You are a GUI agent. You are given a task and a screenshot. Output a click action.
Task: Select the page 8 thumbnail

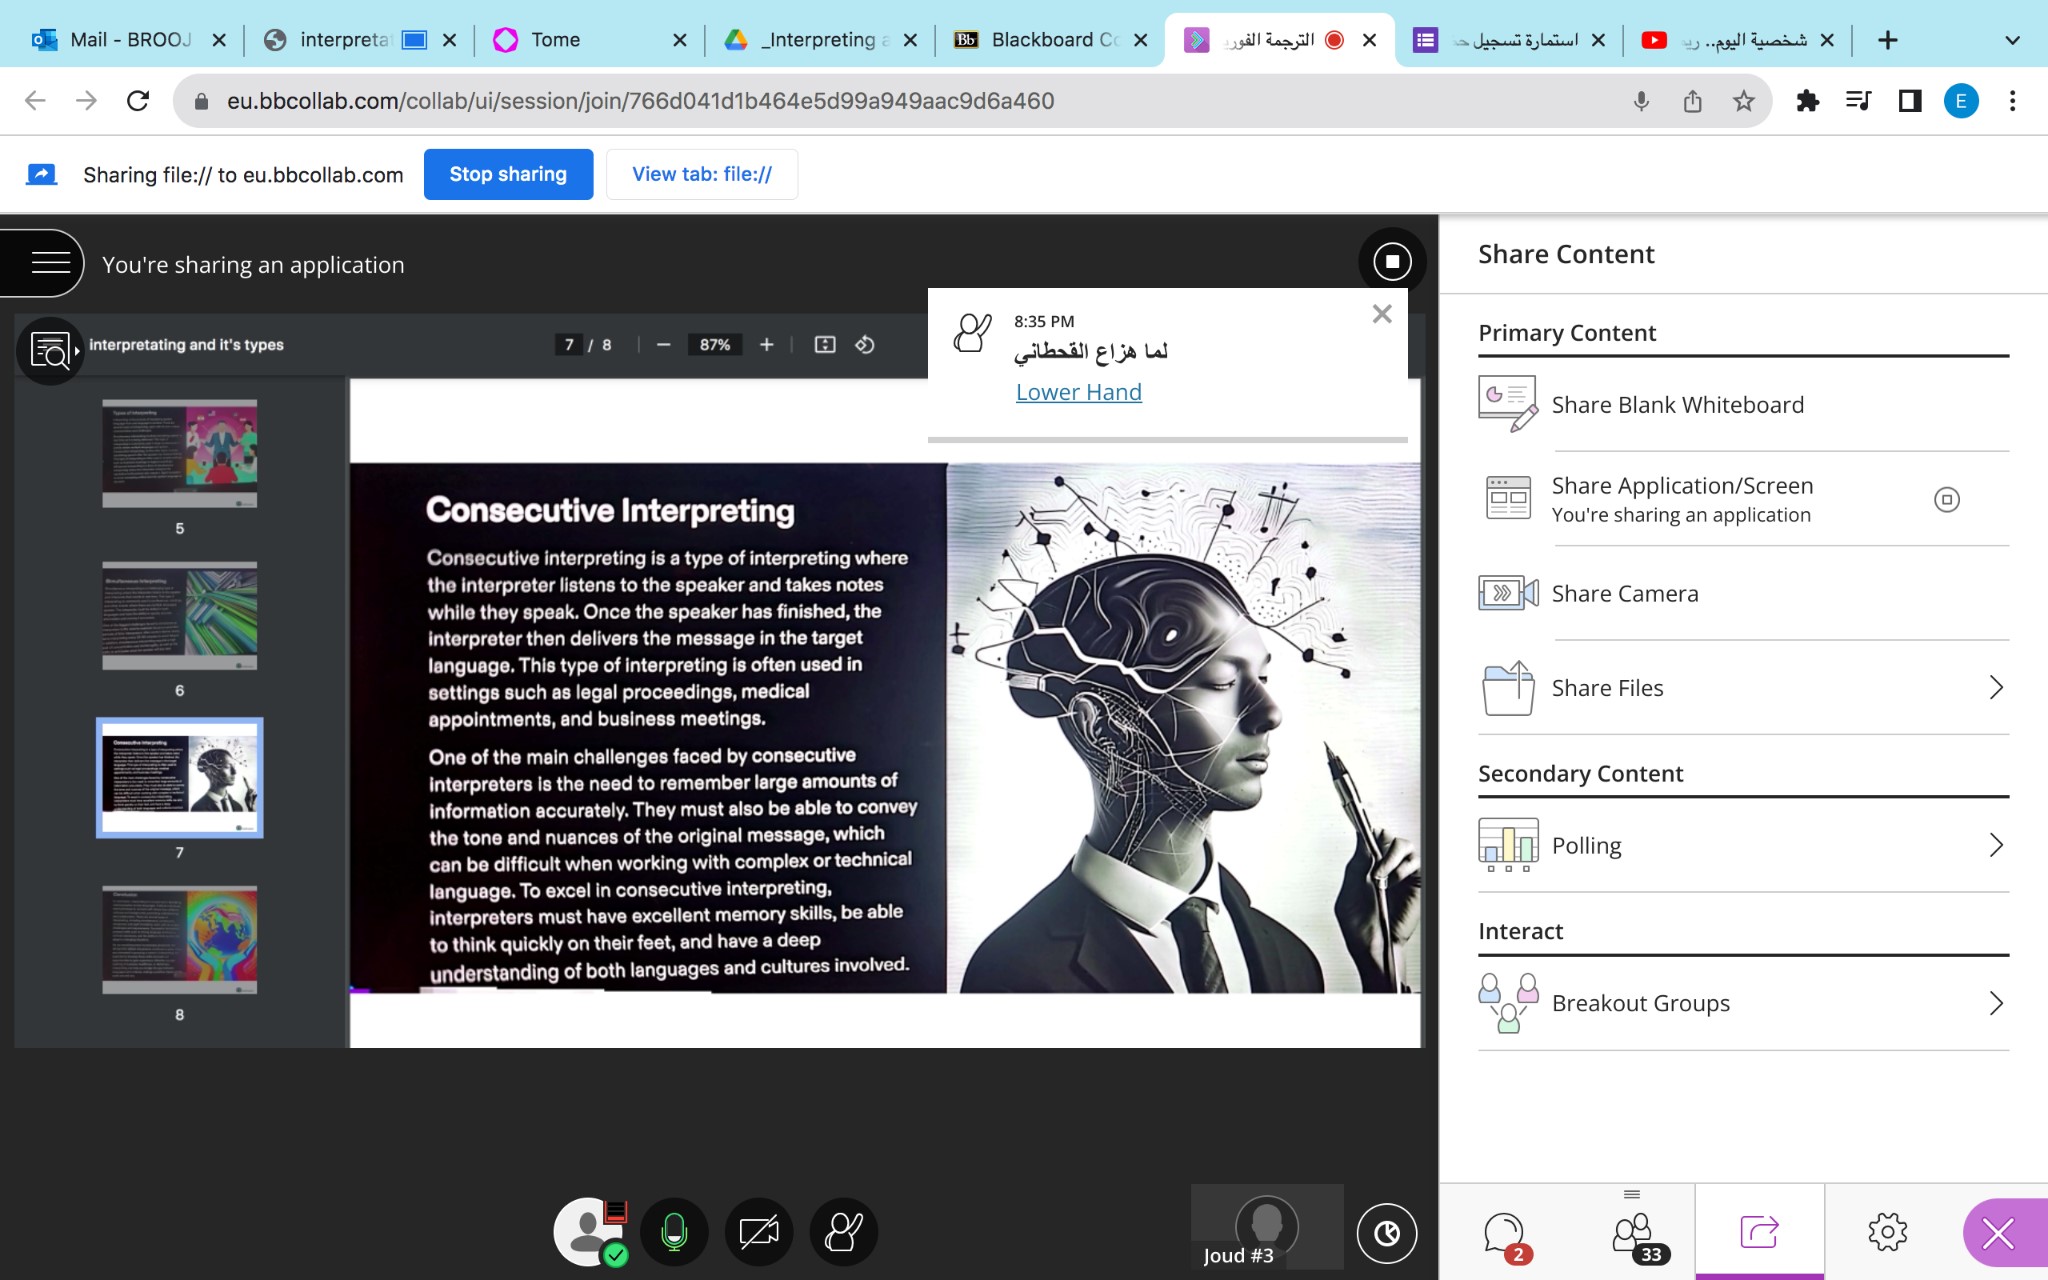(x=180, y=940)
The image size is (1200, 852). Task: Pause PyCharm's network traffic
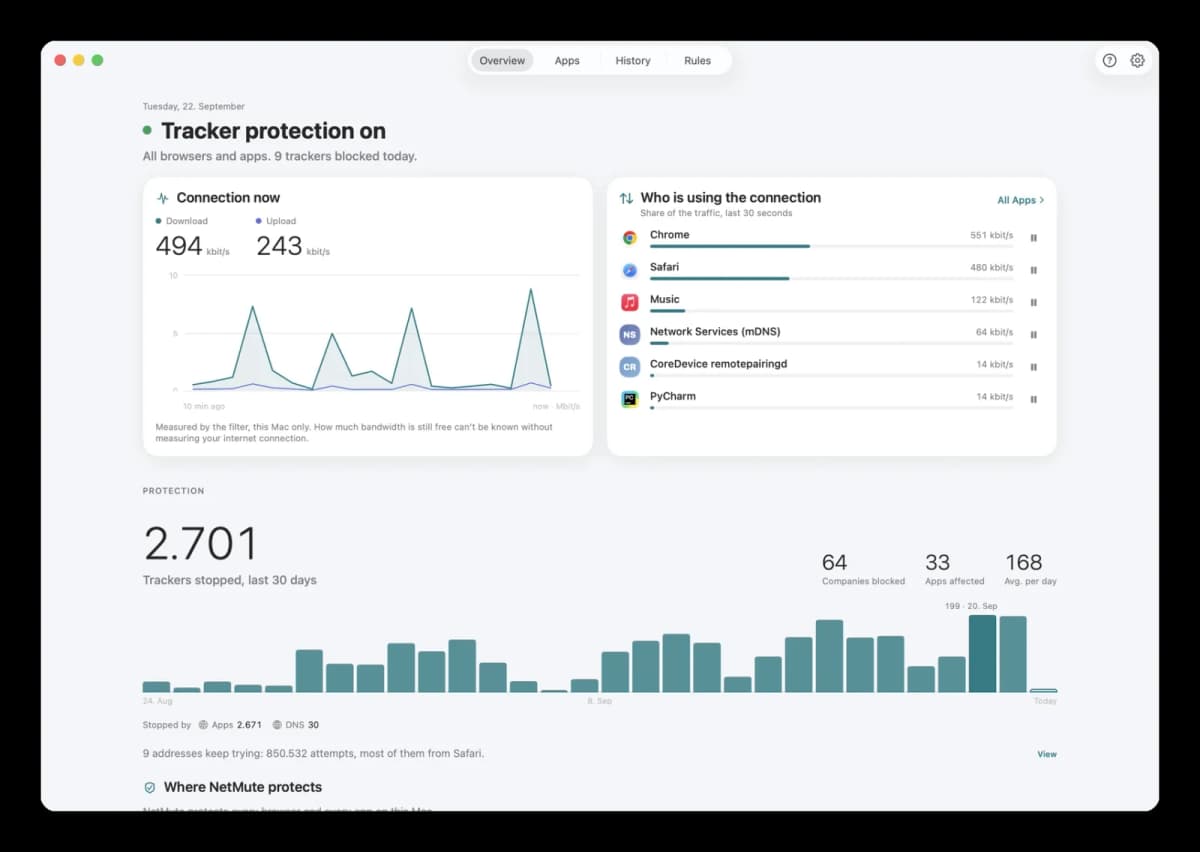(1033, 399)
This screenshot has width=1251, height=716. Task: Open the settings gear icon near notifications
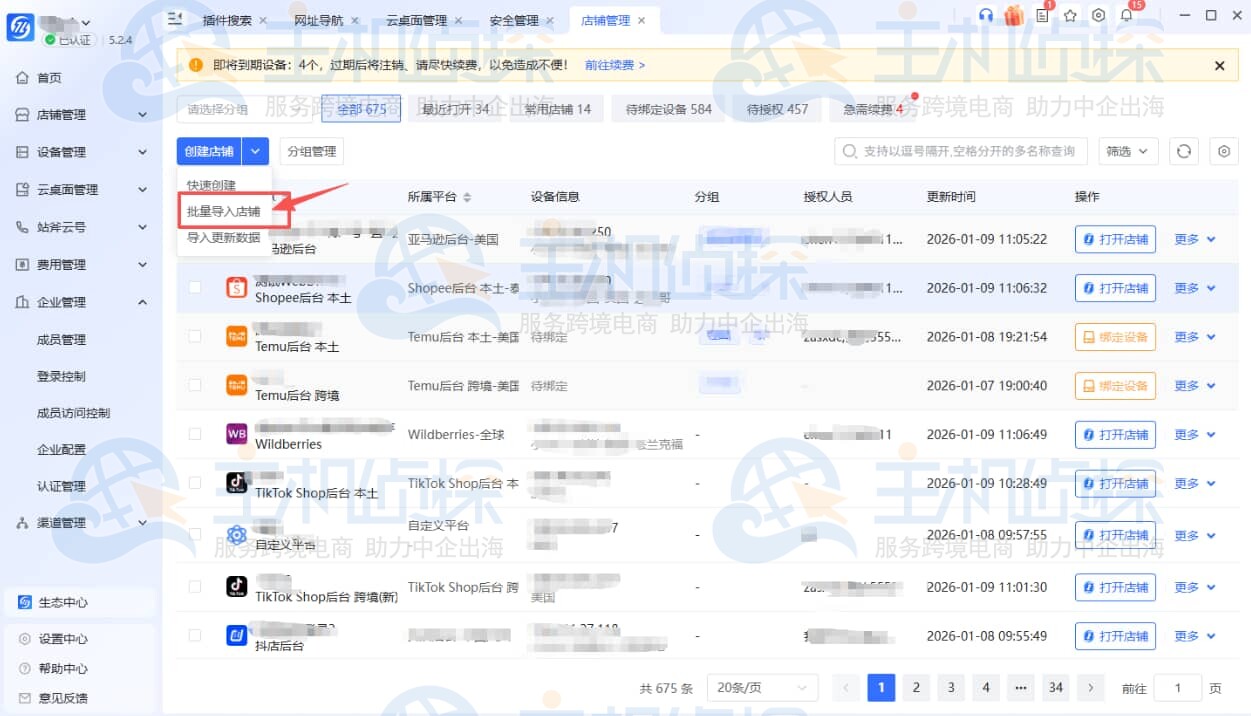coord(1098,16)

◆ Exercise details: Please convert the rows from the line containing "This screenshot has" through the end of the rows into a numbered list. Leave out blank lines and pictures.

◆ The answer:
1. This screenshot has width=1251, height=716. Task: Open the settings gear icon near notifications
2. coord(1098,16)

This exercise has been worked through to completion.